Saturday, March 10, 2012

RAVE: Quotes by John Kenneth Galbraith

I am always on the lookout for anything or anyone that undermines the laissez-faire, neo-liberal and fundamentalist Friedmanite economics that continues to plague the world. The economics that espouses a 'free market', slashed (or non-existent) social services and privatization/ wide open markets as if it were the only economic belief system worth holding on to.

It is the belief system of Friedmanite pillars like the Washington Consensus, which includes the IMF and World Bank, not to mention the WTO, Rand Corporation and every other 'free market' money-obsessed whore monger and apologist on the planet. And the infamous Chicago School of Economics, of course.

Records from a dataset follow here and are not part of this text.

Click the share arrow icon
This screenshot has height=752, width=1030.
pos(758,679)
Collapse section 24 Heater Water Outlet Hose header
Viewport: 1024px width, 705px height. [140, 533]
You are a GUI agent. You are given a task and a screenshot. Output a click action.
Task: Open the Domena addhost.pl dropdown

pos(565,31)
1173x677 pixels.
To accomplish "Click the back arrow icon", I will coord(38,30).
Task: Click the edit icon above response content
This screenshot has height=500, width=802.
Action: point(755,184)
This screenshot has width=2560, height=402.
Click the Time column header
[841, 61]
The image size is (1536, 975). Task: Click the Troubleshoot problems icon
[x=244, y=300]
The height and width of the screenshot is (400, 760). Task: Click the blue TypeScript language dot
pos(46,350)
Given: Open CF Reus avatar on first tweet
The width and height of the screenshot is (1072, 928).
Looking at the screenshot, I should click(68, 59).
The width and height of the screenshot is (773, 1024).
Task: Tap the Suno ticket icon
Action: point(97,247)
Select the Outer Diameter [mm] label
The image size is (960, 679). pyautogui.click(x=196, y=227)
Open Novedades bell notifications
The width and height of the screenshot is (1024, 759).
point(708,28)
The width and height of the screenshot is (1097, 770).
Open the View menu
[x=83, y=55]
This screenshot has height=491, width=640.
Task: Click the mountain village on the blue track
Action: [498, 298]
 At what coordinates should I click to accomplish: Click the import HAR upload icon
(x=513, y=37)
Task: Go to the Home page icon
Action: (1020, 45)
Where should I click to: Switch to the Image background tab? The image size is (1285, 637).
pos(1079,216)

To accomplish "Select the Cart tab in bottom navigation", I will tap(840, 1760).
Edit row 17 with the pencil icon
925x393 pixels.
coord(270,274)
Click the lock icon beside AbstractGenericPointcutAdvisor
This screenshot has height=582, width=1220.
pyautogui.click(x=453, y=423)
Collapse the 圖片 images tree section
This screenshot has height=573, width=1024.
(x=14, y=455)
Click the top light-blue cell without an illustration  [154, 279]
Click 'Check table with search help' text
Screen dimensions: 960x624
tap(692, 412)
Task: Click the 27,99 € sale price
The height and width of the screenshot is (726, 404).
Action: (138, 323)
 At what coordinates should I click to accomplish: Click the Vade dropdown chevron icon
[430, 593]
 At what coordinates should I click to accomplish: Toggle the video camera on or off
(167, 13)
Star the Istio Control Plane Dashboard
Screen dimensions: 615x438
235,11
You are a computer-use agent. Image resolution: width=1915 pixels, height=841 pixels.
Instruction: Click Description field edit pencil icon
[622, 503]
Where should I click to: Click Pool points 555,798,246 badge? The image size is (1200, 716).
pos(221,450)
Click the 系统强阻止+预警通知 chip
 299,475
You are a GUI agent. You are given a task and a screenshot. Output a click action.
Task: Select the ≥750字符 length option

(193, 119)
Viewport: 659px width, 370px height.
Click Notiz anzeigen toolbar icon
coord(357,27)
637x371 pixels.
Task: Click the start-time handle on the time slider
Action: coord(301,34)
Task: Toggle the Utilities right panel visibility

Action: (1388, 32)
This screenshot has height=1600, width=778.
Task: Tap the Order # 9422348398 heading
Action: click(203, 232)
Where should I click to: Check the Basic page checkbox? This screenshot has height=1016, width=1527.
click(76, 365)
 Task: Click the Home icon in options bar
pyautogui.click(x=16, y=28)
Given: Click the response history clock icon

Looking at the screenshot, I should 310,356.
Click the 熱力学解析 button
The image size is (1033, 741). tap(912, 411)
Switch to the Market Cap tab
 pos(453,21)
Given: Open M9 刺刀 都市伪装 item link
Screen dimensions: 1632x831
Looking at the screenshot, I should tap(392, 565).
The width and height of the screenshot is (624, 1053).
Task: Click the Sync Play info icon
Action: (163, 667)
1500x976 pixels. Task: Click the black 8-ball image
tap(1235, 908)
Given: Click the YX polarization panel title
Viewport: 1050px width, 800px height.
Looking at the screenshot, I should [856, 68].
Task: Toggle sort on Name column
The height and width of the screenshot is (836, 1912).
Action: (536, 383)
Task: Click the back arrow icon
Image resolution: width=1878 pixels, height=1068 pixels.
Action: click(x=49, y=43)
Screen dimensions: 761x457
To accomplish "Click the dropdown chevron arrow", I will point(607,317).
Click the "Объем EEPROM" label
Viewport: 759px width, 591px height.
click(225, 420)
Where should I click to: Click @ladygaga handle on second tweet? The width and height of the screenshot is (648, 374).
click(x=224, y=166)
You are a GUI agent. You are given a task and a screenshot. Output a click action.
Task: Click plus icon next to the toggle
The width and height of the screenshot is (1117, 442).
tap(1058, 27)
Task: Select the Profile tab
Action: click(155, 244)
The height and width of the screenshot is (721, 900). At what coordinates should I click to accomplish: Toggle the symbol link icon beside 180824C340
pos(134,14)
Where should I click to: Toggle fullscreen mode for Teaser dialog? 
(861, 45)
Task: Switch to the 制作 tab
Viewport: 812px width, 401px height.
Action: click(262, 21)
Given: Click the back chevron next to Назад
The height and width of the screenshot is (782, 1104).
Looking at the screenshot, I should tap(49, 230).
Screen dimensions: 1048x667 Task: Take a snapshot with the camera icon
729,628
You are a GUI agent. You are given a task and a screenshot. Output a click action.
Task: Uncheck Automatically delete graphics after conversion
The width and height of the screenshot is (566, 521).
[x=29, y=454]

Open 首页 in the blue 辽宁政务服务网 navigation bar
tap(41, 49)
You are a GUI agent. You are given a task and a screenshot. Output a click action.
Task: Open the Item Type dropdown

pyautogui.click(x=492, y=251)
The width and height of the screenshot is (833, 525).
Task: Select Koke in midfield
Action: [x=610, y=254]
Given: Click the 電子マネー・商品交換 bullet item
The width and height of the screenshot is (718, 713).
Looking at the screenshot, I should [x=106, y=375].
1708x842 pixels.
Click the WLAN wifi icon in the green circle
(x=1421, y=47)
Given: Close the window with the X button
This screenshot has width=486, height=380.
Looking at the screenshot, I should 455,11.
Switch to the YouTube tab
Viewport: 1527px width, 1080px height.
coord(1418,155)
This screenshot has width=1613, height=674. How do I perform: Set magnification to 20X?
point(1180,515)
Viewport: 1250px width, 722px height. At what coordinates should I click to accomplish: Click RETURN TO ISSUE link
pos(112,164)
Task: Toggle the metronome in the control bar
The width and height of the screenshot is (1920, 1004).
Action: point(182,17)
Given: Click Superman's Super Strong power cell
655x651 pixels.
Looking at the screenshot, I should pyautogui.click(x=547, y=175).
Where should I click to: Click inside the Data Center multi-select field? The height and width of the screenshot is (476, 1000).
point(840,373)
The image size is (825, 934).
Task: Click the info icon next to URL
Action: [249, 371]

A belief system that has made the world an ugly, selfish, poverty-stricken place, and a belief system that is the antithesis of what I stand for, never mind that it is unsustainable for people and planet alike.

Enter John Kenneth Galbraith. This Canadian-born economist was one of the most celebrated economists of the 20th century. A devout Keynesian (which instantly makes him someone I can respect, because Keynesian economics is what it should be about), he was strong believer in the potential harm that could be caused due to the growing link between economics, the 'political economy' and the rise of self-interested corporations.

File:John Kenneth Galbraith 1944.jpg

I need to read more about his work, beliefs and life. This was clearly a man with vision, a man whose words and intellectual thinking are even more relevant today that ever before.

Just a few of his brilliant quotes are testament to that:

"The modern conservative is engaged in one of man's oldest exercises in moral philosophy; that is, the search for a superior moral justification for selfishness."

“In all life one should comfort the afflicted, but verily, also, one should afflict the comfortable, and especially when they are comfortably, contentedly, even happily wrong.”

"There's no question that this is a time when corporations have taken over the basic process of governing."

Milton Friedman hated the man. Isn't that reason enough to think highly of John Kenneth Galbraith?

Do you get my point?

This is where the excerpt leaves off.